I OD on electronic music pretty quickly, but the old Columbia Lp with that piece really grabbed me. Great, deep bass too. Can stand up to repeated listening.
The challenge was finding lp's with undamaged grooves towards the center; the piece ends with that upward, shrill whistle into infinity.
Inner grooves not a good place for a passage like that!
I loved Octandre from that LP.
SFS has Amériques on American Mavericks, great sounding recording.
That and recent Debussy sound better than (almost) any other orch recording i have.

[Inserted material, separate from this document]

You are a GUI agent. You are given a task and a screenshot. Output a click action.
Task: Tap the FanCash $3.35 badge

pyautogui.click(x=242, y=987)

After hearing SFS's wonderful Adams disc, I'm very interested in the Debussy. I just wish I could download "Parfumes" from Iberia first. It's my favorite mov't but some play it sultry and loose and others play it pretty straight-forward. I prefer the former.
Complete satisfaction or your money back, hey? OK, sounds like a deal.
if he has TIDAL.
I'll listen tonight. May already have as it's marked in my 'favorites'.
I especially like the opening primordial soup bit. The chorale climax has an ecstatic sweep much similar to "On the summit" from Strauss' Alpine Symphony.
The tymp and brass ending never really does it for me.
And probably never will. Subscription service, right? Out of curiosity, what does it cost, and what are the equipment requirements?
I run it using a laptop with their player software installed (OS-X or Win).
I run it out the USB port of my laptop to what I consider a top quality DAC(Audio-GD Master 11 DAC/Headphone Amp) for most listening but I also have it on my SONOS and on my main system via a Mac Mini and another Audio-GD Ladder DAC (Master-7).
Stop by sometime and compare your favorite CDs with what streaming sounds like. I live out at Ocean Beach in the Outer Sunset. There is not that much difference when using a decent computer and a really good DAC.
OK, maybe my CD player sucks, there is always that risk. ;-)
But streaming is so much a part of my musical discovery process that I also subscribe to QOBUZ which has an even larger obscure classical catalog, and sounds just as good if not better?
And I used to have Deezer Elite, another 16/44.1 streaming service as well as ClassicsOnlineHD before they closed it down.
No Cable TV and I get SONIC Gigabit Internet for just $40 a month so I'm $$ ahead of most folks.